New analysis has revealed that 2019 was a tough year for home builders.
The Housing Industry Association has considered new data from the Australian Bureau of Statistics regarding monthly building approvals, finding that approvals across the calendar year were 18.5 per cent lower than they had been in 2018.
It caused “a significant drag on the national economy”, according to HIA economist Angela Lillicrap.
“The start of 2019 was tough for the residential building industry with the credit squeeze, falling house prices and uncertainty surrounding the federal election putting a dampener on confidence,” she outlined.
But she did indicate how the market improved in the final months of 2019, “suggesting that the building industry will not continue to constrain economic growth in 2020”.
The economist also observed that new home building has stabilised at relatively strong levels.

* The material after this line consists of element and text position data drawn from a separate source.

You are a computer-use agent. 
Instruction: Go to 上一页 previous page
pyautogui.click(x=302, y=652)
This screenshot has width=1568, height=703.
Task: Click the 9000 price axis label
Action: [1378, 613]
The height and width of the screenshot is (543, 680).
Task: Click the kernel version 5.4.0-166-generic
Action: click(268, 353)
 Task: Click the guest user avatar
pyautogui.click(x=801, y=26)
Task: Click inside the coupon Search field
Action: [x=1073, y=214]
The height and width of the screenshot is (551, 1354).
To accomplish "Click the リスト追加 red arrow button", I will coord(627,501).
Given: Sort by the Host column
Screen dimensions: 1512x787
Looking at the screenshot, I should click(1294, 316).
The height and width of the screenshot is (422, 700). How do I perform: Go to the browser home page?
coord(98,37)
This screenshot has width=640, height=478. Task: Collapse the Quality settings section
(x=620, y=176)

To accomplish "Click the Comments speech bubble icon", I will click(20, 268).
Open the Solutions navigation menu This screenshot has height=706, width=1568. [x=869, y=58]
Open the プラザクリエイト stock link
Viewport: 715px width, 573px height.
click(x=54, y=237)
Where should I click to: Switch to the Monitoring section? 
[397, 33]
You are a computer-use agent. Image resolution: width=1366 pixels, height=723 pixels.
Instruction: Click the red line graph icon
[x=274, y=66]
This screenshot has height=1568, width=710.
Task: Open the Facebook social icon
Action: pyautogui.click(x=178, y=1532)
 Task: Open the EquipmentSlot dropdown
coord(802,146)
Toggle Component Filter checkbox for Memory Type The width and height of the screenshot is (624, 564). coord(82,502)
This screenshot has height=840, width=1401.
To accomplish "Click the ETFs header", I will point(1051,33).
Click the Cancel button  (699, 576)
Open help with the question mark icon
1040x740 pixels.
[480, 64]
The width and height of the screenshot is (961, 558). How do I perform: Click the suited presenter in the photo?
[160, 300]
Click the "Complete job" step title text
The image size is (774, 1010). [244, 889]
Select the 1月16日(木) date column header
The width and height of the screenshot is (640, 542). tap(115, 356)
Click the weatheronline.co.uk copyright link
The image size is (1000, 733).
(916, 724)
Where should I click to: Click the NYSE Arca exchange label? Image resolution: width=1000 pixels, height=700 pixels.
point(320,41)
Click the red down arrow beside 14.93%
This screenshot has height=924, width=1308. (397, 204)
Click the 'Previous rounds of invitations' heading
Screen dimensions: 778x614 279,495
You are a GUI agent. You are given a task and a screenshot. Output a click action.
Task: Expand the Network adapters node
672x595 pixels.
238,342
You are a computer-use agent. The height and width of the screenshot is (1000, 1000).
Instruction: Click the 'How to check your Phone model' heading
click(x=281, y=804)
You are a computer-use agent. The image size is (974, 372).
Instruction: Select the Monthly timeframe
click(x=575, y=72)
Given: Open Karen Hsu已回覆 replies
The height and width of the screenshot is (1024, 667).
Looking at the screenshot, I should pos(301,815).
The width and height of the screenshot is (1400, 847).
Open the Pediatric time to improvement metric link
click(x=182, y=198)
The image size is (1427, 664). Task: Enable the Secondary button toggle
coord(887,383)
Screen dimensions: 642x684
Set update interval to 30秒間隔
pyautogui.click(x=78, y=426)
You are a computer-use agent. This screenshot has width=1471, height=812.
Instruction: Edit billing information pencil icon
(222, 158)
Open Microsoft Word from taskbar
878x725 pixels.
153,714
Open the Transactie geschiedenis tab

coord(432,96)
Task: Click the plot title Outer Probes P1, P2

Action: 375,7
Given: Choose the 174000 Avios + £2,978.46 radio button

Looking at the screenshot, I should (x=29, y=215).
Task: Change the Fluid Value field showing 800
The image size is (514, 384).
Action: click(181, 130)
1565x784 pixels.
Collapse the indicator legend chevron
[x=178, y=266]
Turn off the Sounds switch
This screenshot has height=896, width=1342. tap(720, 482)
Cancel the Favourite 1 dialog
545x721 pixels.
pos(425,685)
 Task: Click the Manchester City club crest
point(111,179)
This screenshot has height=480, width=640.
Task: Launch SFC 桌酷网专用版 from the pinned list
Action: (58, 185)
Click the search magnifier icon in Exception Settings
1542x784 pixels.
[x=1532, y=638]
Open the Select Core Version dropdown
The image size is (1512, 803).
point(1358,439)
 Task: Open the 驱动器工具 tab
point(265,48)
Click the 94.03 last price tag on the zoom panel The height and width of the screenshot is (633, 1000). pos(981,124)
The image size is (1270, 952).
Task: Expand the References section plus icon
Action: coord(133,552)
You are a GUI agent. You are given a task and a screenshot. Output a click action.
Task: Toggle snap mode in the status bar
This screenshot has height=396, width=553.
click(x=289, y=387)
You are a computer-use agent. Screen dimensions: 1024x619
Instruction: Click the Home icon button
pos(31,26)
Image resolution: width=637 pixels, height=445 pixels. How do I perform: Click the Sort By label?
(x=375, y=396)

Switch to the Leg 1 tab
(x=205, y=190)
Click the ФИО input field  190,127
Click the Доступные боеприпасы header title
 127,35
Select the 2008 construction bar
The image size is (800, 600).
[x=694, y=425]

“Detached house approvals have a three-month annualised level of 101,240 approvals, which is a very robust level and similar to building volumes in 2018,” she outlined, while multi-unit approvals led the declines, 25 per cent lower than they were in 2018.
As 2020 continues, Ms Lillicrap expects continued growth in house prices to assist in bringing investors back to the market as well as support an increase in activity across the broader economy.
Despite this, she conceded that “we are unlikely to see the same boom of investors as experienced in the previous cycle due to restrictions on foreign investors”.
In addition, “constraints on access to credit will continue to be the biggest impediment to future growth in building approvals,” the economist concluded.